Reproduce the lines beginning at the one containing "Where should I click to: Open" and ending after the one containing "click(x=56, y=647)", unchanged.
* Begin Provided information *
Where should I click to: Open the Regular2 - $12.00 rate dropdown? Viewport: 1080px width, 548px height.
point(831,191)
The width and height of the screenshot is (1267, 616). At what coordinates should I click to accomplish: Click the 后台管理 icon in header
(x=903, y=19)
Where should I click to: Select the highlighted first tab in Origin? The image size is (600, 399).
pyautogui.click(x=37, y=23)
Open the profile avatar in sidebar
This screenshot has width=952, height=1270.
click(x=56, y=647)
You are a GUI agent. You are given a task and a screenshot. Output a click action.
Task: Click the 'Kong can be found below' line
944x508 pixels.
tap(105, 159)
* End Provided information *
* Begin Provided information *
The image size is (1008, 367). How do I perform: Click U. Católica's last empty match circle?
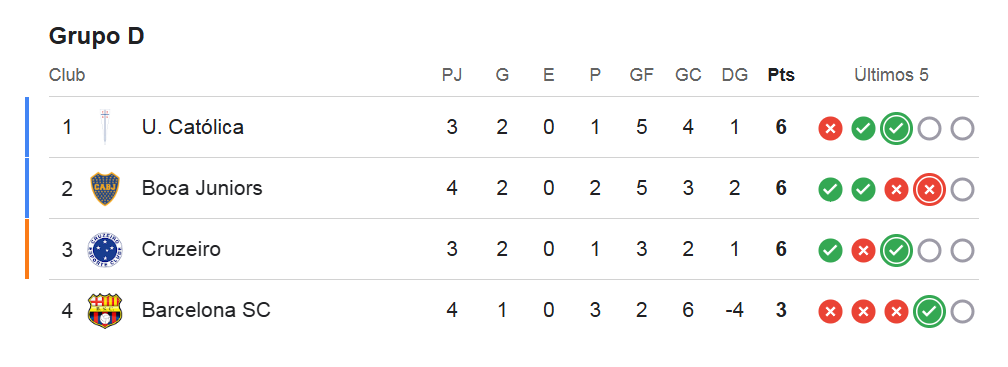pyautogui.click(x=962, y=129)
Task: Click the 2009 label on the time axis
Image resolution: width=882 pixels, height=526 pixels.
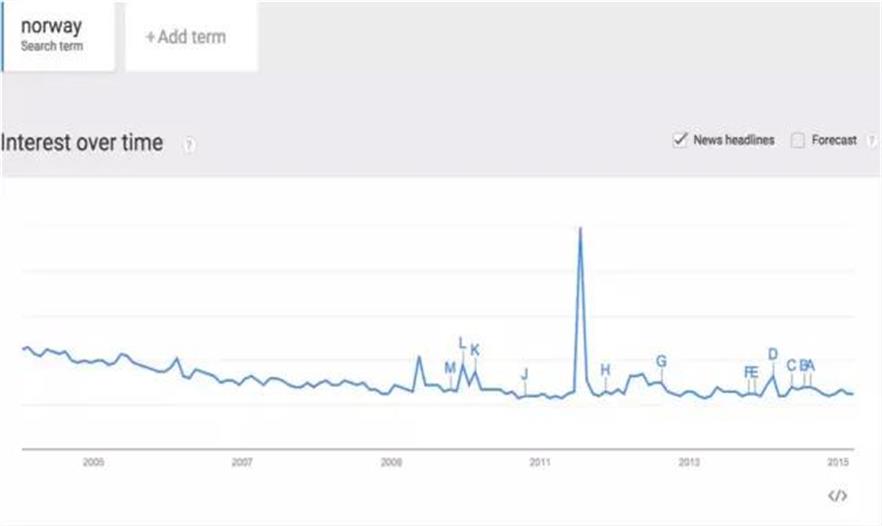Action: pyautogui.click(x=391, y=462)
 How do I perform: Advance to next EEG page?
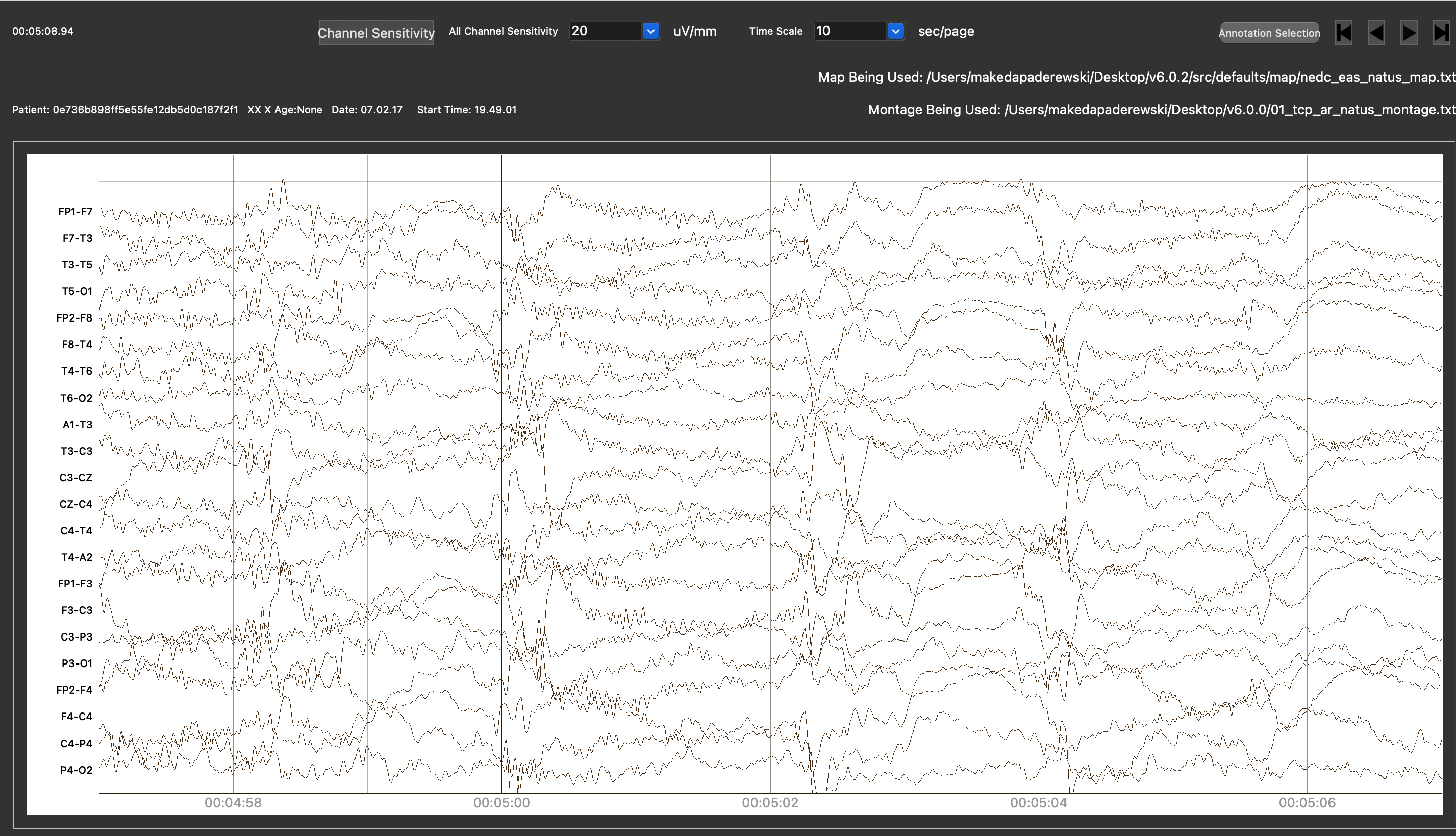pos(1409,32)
* End Provided information *
* Begin Provided information *
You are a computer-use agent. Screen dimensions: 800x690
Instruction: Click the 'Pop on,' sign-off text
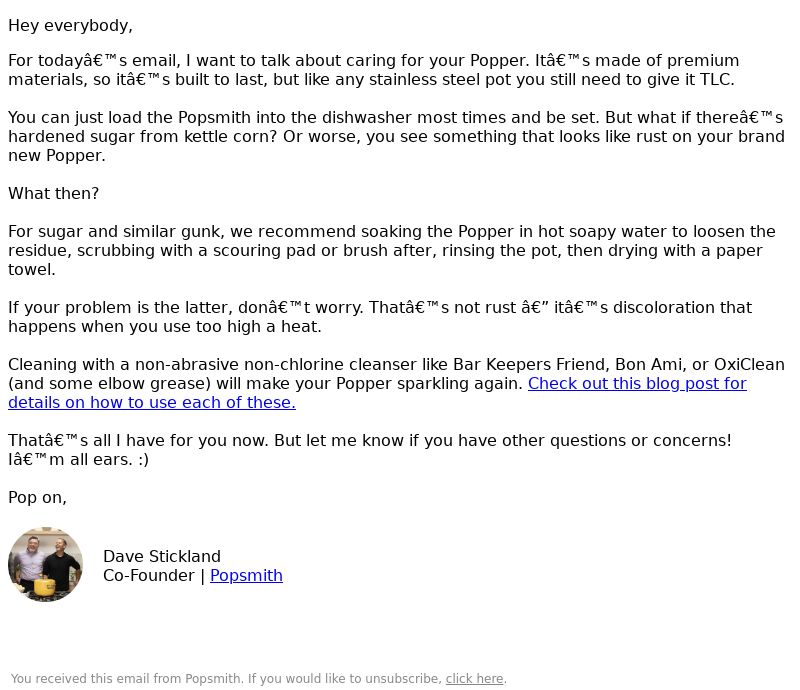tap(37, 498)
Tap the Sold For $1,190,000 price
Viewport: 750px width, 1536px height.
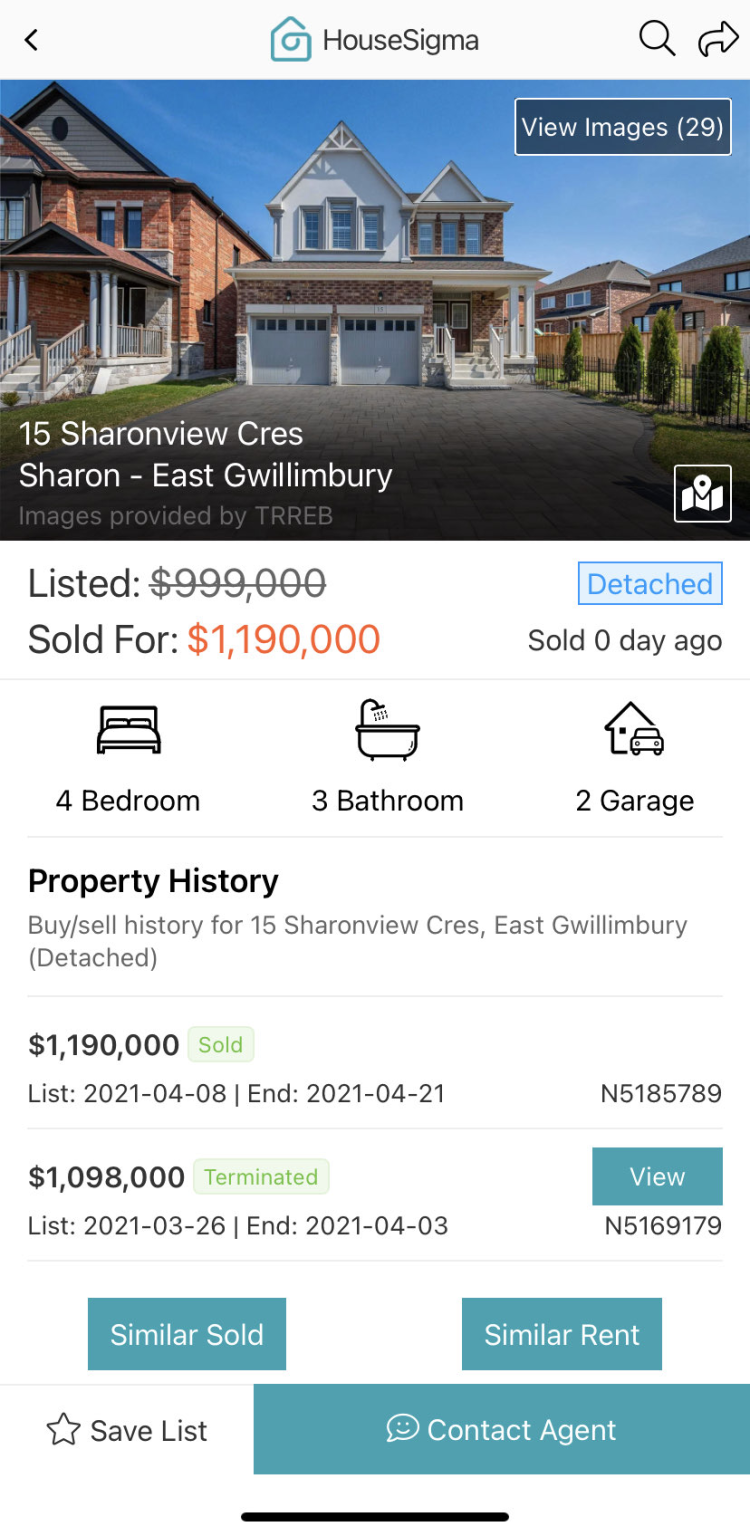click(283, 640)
* End Provided information *
Task response:
Where should I click to: Open the Regular2 - $12.00 rate dropdown? Viewport: 1080px width, 548px height.
point(831,191)
The width and height of the screenshot is (1267, 616). At what coordinates should I click to accomplish: Click the 后台管理 icon in header
(x=903, y=19)
Where should I click to: Select the highlighted first tab in Origin? The image size is (600, 399).
pyautogui.click(x=37, y=23)
Open the profile avatar in sidebar
This screenshot has width=952, height=1270.
click(x=56, y=647)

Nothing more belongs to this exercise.